— BEGIN MATERIAL PROVIDED —
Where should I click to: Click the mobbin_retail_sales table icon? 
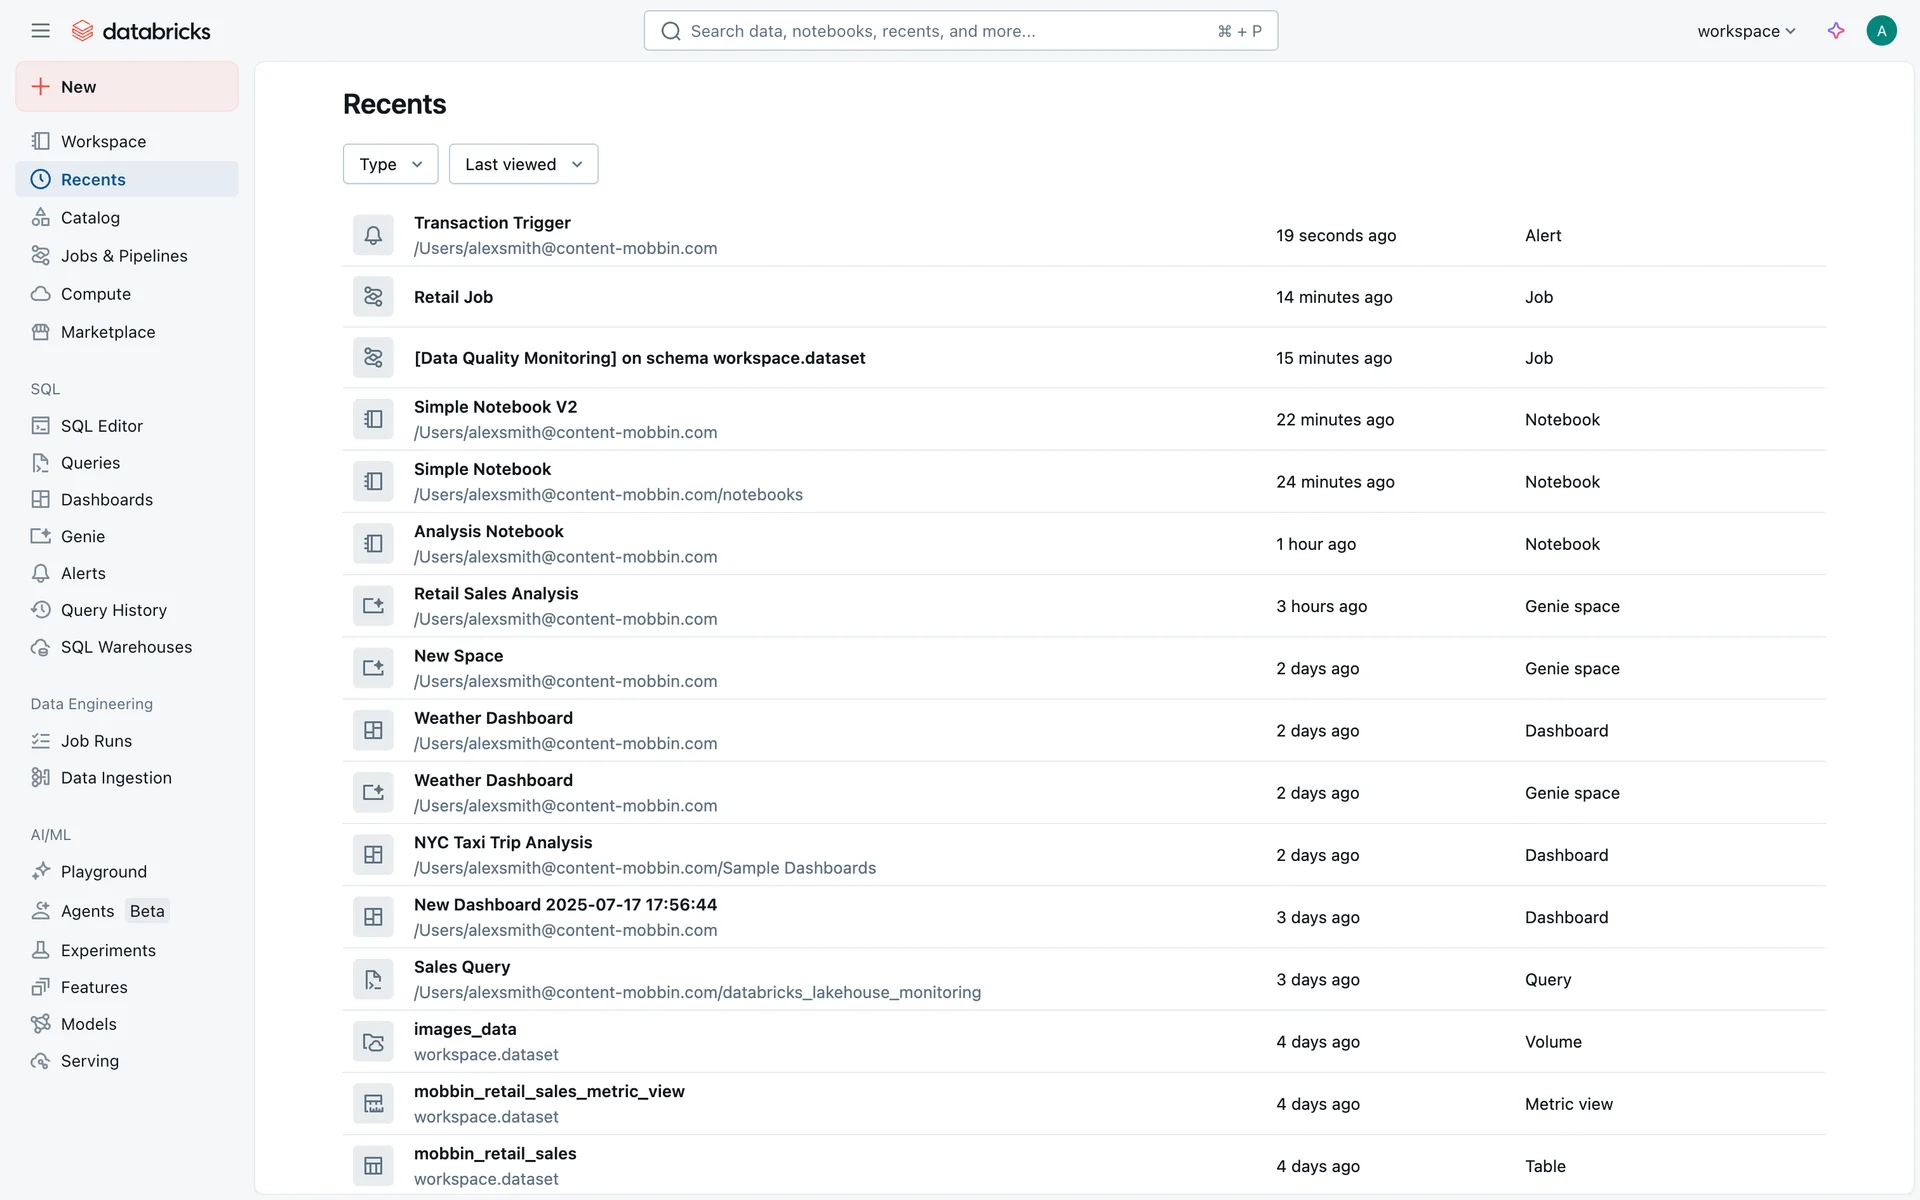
— END MATERIAL PROVIDED —
— BEGIN MATERIAL PROVIDED —
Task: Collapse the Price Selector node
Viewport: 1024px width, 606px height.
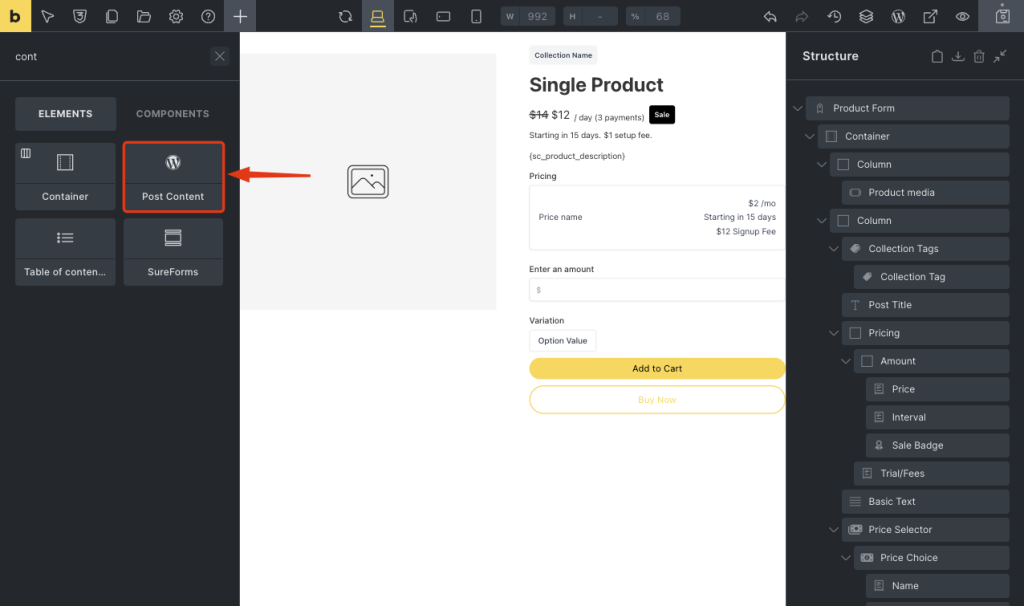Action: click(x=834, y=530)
— END MATERIAL PROVIDED —
— BEGIN MATERIAL PROVIDED —
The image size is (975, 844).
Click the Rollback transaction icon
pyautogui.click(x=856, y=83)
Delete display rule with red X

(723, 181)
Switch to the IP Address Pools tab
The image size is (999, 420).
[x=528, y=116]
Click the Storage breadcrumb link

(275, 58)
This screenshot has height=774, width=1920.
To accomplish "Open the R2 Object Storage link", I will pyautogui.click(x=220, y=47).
— END MATERIAL PROVIDED —
EXERCISE REQUIREMENTS: Convert the material from the line with "This screenshot has height=774, width=1920." up to and including the line with "will pyautogui.click(x=220, y=47)." into a two-column CSV with the header row input,output. Give one row per item, with its text under input and its answer under output, each in a single quoted field with any line breaks replaced by spaces.

ANSWER FOR THIS EXERCISE:
input,output
"This screenshot has height=774, width=1920. To accomplish ""Open the R2 Object Storage link"",","I will pyautogui.click(x=220, y=47)."